You may ask why I am sharing this long-winded uneventful story. Well my friends, I’m looking at this situation as a necessary challenge. With technology, everything comes so easily. We can find any answer within seconds just by whipping out our phones. We no longer look up directions when traveling somewhere new. We are encouraged to let a robot ring up our store purchases. Of course there are amazing benefits to this new lifestyle. We can have face-to-face conversations with people across the world. We can wear a bracelet that beeps if we were too inactive that day. And finding answers immediately is definitely something to appreciate. As I’ve said so many times before, with everything in life we need a balance. We shouldn’t be glued to our phones but we also shouldn’t boycott technology if we are trying to be successful. Take some time everyday to put your phone aside and maybe one day a week don’t be afraid to neglect your computer. It won’t miss you. And you might surprise yourself at how refreshed and productive you feel.

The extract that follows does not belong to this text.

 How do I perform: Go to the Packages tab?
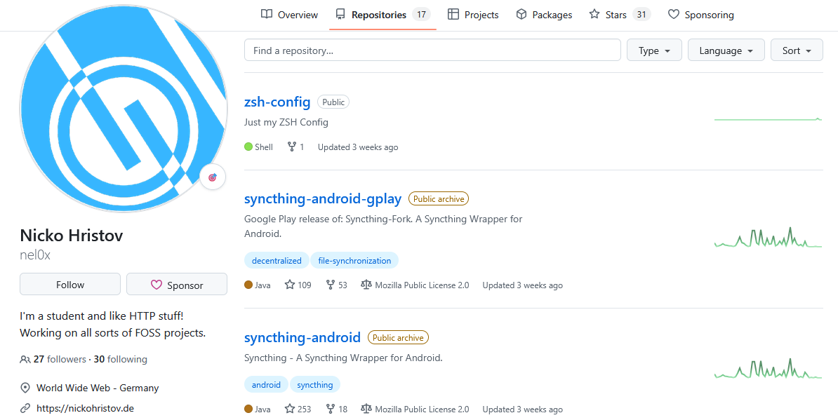(544, 15)

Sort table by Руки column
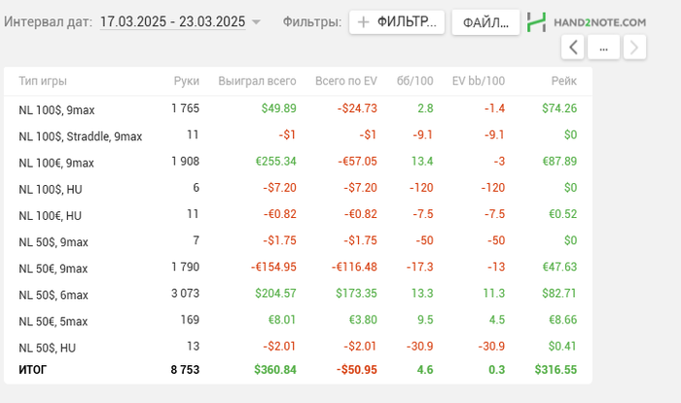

I did a 20 (.5) miler this past weekend. Once you get into these big numbers those halves dont really count for much.
What I learned:
Clifgels are the best
I am (maybe) not totally screwed for this marathon
And then of course a post-run smoothie of banana, peanut butter, almond milk and cocoa powder is the greatest.
Then I RICED my lower body at work. Compression socks + ice + foam rolling =quick recovery.